The implication of the shared rebound DEGs/DMGs in MS was investigated by considering a list of MS-associated genes obtained by combining the database DisGeNET [22] and the latest GWAS in MS [23]. Of note, the rebound DEGs/DMGs that were MS-specific, i.e., only rebounded in MS, were not significantly enriched in MS-associated genes (data not shown), whereas the shared rebound DEGs/DMGs were significantly enriched (OR = 1.6–2.5, p ≤ 0.05 as determined by Fisher’s exact test, Additional file 1: Fig. S10), highlighting that the changes relevant for MS are affected and modulated by pregnancy itself, and not specific to the disease.
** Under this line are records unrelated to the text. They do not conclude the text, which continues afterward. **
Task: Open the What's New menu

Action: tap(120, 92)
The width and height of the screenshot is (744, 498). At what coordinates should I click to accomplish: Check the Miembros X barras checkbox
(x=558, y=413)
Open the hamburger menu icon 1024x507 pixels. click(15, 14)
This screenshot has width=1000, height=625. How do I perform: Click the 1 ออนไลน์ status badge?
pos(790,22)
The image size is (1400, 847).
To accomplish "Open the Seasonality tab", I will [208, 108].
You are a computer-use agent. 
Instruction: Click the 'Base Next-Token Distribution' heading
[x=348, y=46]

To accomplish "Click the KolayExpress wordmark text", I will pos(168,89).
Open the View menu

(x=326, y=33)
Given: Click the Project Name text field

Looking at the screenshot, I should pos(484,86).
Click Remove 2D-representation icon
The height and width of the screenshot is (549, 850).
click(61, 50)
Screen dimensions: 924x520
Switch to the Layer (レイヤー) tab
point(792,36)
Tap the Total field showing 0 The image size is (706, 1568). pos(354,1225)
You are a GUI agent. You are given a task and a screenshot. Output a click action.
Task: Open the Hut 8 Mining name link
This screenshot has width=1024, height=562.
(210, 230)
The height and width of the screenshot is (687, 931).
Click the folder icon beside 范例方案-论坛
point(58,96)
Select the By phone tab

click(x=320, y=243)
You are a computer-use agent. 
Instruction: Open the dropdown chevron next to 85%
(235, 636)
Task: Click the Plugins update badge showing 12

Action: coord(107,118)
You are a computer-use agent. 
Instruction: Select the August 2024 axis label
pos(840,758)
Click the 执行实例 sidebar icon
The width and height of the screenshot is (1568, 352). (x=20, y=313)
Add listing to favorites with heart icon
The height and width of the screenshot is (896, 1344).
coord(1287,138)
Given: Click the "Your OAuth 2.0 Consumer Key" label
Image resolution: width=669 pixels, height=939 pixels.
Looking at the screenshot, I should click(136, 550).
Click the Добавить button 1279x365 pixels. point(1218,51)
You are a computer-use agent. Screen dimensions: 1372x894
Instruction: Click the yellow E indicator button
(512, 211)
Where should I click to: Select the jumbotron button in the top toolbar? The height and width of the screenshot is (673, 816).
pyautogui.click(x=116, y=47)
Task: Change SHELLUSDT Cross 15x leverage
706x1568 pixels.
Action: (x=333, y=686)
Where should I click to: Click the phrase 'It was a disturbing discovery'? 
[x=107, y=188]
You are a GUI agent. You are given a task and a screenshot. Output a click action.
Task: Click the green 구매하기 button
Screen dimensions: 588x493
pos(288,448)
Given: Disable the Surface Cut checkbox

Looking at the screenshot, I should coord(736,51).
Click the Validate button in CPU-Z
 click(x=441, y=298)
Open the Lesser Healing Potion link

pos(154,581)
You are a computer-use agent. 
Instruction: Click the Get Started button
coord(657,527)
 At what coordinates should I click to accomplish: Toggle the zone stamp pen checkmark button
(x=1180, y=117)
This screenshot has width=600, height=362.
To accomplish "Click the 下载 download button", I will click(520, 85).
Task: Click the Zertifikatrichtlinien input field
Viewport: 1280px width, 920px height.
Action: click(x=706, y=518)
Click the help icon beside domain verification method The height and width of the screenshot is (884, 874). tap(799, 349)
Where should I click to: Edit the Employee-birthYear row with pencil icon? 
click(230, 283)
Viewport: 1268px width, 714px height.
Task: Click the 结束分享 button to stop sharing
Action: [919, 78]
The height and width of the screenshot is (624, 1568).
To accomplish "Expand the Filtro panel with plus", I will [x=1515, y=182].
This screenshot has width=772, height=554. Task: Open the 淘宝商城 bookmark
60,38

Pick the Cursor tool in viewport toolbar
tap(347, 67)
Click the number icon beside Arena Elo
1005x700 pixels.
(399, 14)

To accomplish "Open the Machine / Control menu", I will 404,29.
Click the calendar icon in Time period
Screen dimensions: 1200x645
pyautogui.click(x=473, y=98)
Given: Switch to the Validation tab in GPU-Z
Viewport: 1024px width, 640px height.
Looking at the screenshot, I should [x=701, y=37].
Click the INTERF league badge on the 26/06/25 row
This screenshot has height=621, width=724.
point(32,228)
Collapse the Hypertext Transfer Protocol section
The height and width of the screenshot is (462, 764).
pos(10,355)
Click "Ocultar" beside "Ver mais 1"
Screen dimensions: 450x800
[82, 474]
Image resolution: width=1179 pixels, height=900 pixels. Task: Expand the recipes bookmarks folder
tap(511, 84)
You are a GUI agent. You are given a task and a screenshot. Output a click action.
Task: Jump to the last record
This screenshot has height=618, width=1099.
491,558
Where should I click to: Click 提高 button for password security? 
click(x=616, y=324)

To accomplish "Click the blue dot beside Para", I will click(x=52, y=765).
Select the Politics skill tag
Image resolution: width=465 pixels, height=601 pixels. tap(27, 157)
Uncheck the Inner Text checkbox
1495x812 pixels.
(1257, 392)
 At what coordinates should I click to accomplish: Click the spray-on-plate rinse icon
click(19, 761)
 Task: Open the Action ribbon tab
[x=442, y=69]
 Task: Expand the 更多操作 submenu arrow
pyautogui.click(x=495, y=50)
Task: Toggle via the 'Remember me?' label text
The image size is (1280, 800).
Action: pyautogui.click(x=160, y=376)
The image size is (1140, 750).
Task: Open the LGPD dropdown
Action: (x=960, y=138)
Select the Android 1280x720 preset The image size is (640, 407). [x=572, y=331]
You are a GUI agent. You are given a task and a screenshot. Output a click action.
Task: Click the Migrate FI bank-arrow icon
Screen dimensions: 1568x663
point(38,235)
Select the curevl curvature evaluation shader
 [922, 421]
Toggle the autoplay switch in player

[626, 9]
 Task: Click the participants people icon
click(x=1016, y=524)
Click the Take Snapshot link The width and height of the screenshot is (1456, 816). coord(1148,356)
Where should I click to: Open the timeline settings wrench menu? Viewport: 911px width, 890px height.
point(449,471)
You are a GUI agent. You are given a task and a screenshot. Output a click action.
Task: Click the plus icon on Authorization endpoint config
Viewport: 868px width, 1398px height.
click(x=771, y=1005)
Interestingly, the shared rebound DEGs/DMGs were also significantly enriched for genes affected during our in vitro T cell activation (CD4⁺ OR = 3.2, p = 2.1 × 10^–13, CD8⁺ OR = 2.5, p = 6.7 × 10^–6), suggesting their potential importance in T cell regulation (Additional file 1: Fig. S10). Surprisingly, even though for example the JAK–STAT signaling pathway was significantly enriched in CD4⁺ T cells in both omics (Additional file 1: Fig. S10), there was little to no overlap between the DEGs and DMGs in either CD4⁺ or CD8⁺ T cells; more precisely, the overlap was only 2 out of 106/98 (DEGs/DMGs) in CD4⁺ HC, 48 out of 158/8,850 in CD8⁺ HC, 0 out of 84/45 in CD4⁺ MS, and 0 out of 49/258 in CD8⁺ MS.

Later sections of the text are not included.